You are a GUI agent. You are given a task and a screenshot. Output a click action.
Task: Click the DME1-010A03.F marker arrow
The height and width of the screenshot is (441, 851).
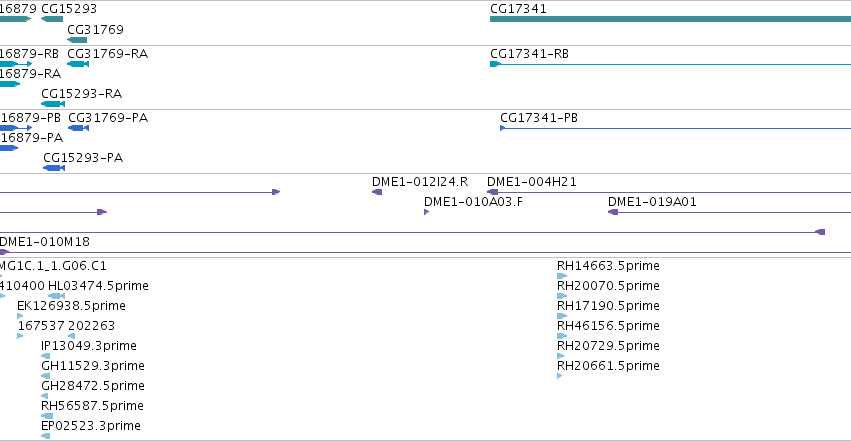tap(427, 212)
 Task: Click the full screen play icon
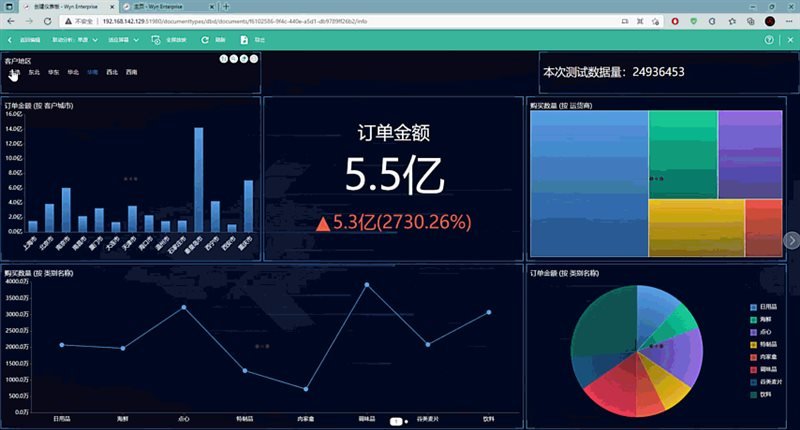(x=156, y=39)
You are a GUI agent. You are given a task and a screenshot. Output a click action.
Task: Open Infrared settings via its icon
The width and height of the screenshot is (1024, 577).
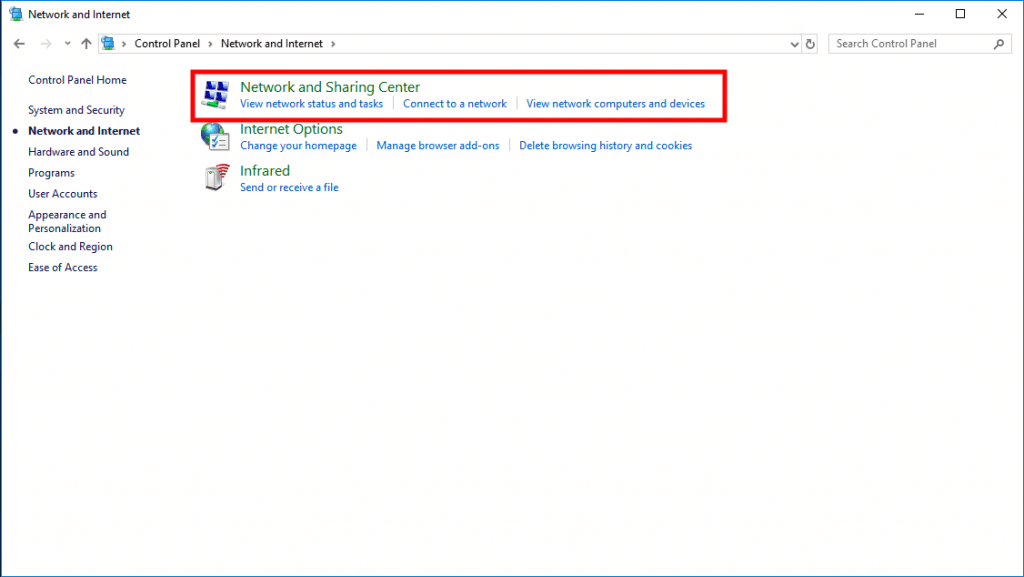tap(216, 177)
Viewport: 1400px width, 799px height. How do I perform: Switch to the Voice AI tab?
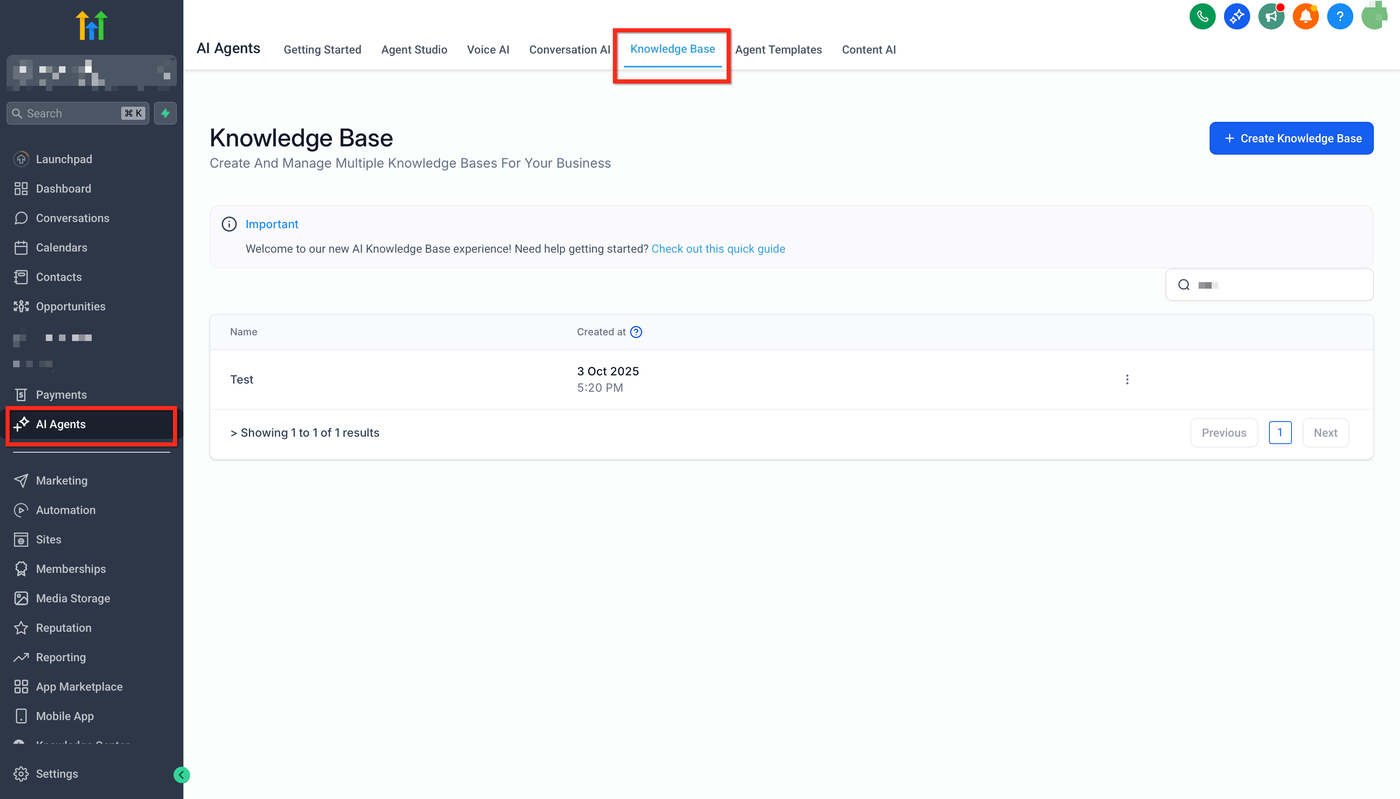488,50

———

Problem statement →
Write out the lines that run from the line containing "Task: Click the full screen play icon" to the end of the entries, inclusive, exactly as written. Skip every picture.

Task result →
 Task: Click the full screen play icon
(x=156, y=39)
You are a GUI agent. You are given a task and a screenshot. Output a click action.
Task: Open Infrared settings via its icon
The width and height of the screenshot is (1024, 577).
tap(216, 177)
Viewport: 1400px width, 799px height. How do I perform: Switch to the Voice AI tab?
488,50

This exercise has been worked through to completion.